▶ Collected data:
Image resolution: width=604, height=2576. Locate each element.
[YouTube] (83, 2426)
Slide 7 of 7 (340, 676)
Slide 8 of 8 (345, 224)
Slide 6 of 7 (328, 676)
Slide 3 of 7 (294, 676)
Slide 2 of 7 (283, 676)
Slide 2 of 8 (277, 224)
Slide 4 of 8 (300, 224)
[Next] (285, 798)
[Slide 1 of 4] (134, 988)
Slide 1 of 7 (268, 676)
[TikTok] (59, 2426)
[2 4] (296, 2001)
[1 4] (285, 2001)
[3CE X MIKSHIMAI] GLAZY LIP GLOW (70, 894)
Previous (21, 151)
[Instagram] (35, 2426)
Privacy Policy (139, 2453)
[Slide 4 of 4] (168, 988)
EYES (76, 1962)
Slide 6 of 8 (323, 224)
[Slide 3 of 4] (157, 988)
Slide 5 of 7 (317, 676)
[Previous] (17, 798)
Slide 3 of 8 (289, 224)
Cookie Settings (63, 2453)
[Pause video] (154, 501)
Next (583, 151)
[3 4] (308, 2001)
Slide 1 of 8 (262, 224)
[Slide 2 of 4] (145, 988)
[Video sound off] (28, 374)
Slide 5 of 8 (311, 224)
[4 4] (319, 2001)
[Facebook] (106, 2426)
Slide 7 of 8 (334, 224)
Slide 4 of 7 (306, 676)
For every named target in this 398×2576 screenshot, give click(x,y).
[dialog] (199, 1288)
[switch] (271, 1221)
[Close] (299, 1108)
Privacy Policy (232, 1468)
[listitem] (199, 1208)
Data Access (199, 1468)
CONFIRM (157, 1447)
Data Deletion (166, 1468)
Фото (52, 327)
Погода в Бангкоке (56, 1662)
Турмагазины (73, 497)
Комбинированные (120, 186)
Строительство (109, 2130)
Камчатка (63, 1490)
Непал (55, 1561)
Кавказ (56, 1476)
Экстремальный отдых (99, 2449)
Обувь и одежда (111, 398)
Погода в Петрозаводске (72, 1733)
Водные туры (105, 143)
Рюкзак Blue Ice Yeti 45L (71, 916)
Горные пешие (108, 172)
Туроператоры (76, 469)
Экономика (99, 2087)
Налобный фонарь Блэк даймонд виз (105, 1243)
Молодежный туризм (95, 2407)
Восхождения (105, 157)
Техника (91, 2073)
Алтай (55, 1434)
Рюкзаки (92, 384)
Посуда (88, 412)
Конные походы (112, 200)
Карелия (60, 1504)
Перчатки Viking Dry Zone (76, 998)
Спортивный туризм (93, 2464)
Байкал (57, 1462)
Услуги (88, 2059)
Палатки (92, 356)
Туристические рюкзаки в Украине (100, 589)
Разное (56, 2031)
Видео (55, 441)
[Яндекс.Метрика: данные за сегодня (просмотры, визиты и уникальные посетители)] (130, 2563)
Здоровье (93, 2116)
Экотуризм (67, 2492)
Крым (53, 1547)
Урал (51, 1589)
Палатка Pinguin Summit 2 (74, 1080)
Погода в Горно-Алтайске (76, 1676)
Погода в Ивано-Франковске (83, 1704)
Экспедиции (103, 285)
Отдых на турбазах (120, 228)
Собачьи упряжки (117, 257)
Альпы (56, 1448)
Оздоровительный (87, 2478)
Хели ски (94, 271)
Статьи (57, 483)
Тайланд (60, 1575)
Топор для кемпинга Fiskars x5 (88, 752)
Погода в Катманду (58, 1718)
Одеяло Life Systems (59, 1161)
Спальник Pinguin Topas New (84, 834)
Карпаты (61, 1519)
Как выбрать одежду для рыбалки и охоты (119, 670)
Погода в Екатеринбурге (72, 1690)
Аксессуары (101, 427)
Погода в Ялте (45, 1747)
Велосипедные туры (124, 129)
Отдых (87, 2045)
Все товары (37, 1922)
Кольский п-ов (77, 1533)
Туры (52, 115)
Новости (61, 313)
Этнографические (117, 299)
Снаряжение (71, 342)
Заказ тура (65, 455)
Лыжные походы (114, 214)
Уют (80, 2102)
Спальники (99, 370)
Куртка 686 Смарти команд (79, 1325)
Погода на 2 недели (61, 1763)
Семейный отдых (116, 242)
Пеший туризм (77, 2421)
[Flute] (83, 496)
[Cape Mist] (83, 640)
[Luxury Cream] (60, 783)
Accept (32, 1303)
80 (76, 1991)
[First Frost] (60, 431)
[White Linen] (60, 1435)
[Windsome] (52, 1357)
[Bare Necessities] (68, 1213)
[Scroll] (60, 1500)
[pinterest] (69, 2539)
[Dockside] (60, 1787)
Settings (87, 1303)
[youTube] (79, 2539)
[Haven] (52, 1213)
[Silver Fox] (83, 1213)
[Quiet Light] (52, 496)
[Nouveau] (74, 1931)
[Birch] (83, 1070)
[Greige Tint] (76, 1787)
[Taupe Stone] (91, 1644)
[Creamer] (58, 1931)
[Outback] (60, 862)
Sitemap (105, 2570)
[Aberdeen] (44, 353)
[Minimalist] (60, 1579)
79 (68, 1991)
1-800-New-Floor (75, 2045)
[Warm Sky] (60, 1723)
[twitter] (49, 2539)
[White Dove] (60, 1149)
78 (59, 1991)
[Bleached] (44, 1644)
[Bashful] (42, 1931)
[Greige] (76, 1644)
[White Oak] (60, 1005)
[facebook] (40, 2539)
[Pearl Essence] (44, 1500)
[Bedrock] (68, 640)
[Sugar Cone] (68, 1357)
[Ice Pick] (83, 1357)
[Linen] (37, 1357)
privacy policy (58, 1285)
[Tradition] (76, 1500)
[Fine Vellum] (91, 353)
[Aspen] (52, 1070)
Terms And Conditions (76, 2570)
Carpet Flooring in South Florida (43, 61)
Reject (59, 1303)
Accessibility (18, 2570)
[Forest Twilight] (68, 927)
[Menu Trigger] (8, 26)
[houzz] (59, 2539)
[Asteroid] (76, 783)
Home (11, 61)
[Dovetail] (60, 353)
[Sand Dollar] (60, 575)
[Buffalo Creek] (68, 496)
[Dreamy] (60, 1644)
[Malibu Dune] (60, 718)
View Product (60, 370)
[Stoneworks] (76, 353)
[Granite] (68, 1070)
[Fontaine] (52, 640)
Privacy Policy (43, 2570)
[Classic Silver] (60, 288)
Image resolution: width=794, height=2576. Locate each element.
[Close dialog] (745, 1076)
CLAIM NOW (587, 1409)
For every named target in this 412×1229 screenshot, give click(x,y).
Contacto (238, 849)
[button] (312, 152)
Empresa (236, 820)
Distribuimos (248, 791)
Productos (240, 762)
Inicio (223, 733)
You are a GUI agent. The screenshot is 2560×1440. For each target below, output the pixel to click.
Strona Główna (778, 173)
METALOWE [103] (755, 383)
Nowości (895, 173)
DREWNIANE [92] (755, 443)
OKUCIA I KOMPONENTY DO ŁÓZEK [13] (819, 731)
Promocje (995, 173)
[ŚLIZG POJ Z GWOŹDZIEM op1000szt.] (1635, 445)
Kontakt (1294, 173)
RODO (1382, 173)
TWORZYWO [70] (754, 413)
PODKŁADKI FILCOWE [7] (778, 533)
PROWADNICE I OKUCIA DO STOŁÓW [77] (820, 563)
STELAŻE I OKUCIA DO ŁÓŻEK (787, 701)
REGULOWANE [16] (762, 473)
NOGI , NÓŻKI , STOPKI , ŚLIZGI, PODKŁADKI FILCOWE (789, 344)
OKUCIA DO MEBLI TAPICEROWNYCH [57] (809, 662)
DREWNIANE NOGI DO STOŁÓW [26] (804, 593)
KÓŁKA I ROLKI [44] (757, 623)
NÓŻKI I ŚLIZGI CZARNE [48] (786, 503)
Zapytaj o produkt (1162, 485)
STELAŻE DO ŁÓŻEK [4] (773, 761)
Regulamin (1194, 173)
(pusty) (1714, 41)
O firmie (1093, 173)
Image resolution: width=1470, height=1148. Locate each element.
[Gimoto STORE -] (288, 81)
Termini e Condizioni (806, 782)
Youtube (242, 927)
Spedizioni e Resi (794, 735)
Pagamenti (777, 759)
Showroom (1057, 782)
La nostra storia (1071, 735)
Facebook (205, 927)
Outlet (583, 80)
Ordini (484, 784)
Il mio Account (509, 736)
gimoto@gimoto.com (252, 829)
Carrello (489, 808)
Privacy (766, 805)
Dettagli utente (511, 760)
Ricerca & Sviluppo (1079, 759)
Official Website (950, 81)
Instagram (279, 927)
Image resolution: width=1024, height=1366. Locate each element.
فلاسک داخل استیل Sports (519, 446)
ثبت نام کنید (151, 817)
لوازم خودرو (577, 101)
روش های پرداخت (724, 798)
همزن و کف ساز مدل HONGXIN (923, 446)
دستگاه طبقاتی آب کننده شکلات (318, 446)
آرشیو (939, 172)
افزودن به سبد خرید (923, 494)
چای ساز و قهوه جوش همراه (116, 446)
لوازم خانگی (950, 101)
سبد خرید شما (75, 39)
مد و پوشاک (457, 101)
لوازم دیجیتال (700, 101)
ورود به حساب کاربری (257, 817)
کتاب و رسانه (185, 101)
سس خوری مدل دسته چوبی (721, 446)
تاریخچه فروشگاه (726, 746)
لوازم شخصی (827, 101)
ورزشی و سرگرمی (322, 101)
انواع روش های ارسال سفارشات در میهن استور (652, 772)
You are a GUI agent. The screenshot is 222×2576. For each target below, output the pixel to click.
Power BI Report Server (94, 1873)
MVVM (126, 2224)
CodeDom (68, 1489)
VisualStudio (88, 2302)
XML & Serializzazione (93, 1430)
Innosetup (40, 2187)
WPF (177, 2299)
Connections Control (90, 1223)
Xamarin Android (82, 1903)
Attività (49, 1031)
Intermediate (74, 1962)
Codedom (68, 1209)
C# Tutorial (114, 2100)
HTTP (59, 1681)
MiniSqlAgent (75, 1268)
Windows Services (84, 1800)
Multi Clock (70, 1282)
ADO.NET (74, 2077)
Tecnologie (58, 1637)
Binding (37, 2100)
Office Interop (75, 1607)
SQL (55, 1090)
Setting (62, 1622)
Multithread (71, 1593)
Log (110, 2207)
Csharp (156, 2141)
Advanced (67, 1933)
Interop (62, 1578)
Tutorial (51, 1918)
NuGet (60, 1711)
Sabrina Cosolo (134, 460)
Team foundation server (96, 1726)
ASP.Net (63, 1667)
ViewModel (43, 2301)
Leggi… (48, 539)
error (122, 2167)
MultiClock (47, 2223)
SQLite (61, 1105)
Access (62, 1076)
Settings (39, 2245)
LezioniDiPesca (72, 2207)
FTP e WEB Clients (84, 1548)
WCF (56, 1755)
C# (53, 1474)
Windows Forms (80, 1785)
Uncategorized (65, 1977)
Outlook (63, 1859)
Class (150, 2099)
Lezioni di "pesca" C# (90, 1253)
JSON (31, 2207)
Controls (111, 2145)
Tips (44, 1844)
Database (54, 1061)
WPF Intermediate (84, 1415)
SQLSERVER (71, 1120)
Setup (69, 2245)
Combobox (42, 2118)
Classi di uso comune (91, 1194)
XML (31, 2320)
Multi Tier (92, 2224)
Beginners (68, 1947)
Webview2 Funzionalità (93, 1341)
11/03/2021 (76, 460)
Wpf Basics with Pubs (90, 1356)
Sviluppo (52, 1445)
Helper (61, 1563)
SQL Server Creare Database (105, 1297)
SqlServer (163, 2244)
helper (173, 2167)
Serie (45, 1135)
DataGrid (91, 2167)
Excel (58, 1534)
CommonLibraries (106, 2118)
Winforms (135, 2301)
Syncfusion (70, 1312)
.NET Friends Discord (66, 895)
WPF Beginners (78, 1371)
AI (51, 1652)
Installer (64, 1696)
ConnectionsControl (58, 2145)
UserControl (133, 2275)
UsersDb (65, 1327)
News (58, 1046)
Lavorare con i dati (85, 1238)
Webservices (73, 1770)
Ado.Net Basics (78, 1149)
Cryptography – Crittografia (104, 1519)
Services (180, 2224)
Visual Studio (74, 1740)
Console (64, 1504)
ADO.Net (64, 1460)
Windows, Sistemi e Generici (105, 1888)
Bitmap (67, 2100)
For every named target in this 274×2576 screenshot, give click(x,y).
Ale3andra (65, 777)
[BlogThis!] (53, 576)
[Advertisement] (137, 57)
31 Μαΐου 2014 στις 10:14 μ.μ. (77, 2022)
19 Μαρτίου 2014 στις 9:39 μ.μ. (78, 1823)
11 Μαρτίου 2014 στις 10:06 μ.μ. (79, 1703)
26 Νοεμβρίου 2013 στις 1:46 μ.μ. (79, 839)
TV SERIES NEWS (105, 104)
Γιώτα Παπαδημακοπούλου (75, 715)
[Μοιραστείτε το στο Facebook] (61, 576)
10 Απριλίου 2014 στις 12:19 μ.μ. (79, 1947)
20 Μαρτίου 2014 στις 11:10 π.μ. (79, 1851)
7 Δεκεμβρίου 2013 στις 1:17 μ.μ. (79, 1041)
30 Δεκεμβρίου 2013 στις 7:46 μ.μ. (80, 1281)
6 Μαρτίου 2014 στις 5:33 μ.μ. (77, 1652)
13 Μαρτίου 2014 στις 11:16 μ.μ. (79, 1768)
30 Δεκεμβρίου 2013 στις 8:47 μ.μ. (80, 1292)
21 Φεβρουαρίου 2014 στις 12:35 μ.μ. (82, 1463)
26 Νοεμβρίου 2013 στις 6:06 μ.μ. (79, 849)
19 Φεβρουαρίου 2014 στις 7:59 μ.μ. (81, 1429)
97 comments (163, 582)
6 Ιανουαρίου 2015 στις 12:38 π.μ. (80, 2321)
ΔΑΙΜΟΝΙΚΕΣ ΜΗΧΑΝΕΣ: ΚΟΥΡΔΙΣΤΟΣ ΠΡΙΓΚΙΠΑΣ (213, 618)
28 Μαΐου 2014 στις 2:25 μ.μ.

▶ DIRECTIONS: Return only the lines above that run from the opening line through the line containing "Байкал (57, 1462)", exactly as written.

▶ RESPONSE TO THE EXERCISE:
Image resolution: width=604, height=2576. Locate each element.
[YouTube] (83, 2426)
Slide 7 of 7 (340, 676)
Slide 8 of 8 (345, 224)
Slide 6 of 7 (328, 676)
Slide 3 of 7 (294, 676)
Slide 2 of 7 (283, 676)
Slide 2 of 8 (277, 224)
Slide 4 of 8 (300, 224)
[Next] (285, 798)
[Slide 1 of 4] (134, 988)
Slide 1 of 7 (268, 676)
[TikTok] (59, 2426)
[2 4] (296, 2001)
[1 4] (285, 2001)
[3CE X MIKSHIMAI] GLAZY LIP GLOW (70, 894)
Previous (21, 151)
[Instagram] (35, 2426)
Privacy Policy (139, 2453)
[Slide 4 of 4] (168, 988)
EYES (76, 1962)
Slide 6 of 8 (323, 224)
[Slide 3 of 4] (157, 988)
Slide 5 of 7 (317, 676)
[Previous] (17, 798)
Slide 3 of 8 (289, 224)
Cookie Settings (63, 2453)
[Pause video] (154, 501)
Next (583, 151)
[3 4] (308, 2001)
Slide 1 of 8 (262, 224)
[Slide 2 of 4] (145, 988)
[Video sound off] (28, 374)
Slide 5 of 8 (311, 224)
[4 4] (319, 2001)
[Facebook] (106, 2426)
Slide 7 of 8 (334, 224)
Slide 4 of 7 (306, 676)
For every named target in this 398×2576 screenshot, give click(x,y).
[dialog] (199, 1288)
[switch] (271, 1221)
[Close] (299, 1108)
Privacy Policy (232, 1468)
[listitem] (199, 1208)
Data Access (199, 1468)
CONFIRM (157, 1447)
Data Deletion (166, 1468)
Фото (52, 327)
Погода в Бангкоке (56, 1662)
Турмагазины (73, 497)
Комбинированные (120, 186)
Строительство (109, 2130)
Камчатка (63, 1490)
Непал (55, 1561)
Кавказ (56, 1476)
Экстремальный отдых (99, 2449)
Обувь и одежда (111, 398)
Погода в Петрозаводске (72, 1733)
Водные туры (105, 143)
Рюкзак Blue Ice Yeti 45L (71, 916)
Горные пешие (108, 172)
Туроператоры (76, 469)
Экономика (99, 2087)
Налобный фонарь Блэк даймонд виз (105, 1243)
Молодежный туризм (95, 2407)
Восхождения (105, 157)
Техника (91, 2073)
Алтай (55, 1434)
Рюкзаки (92, 384)
Посуда (88, 412)
Конные походы (112, 200)
Карелия (60, 1504)
Перчатки Viking Dry Zone (76, 998)
Спортивный туризм (93, 2464)
Байкал (57, 1462)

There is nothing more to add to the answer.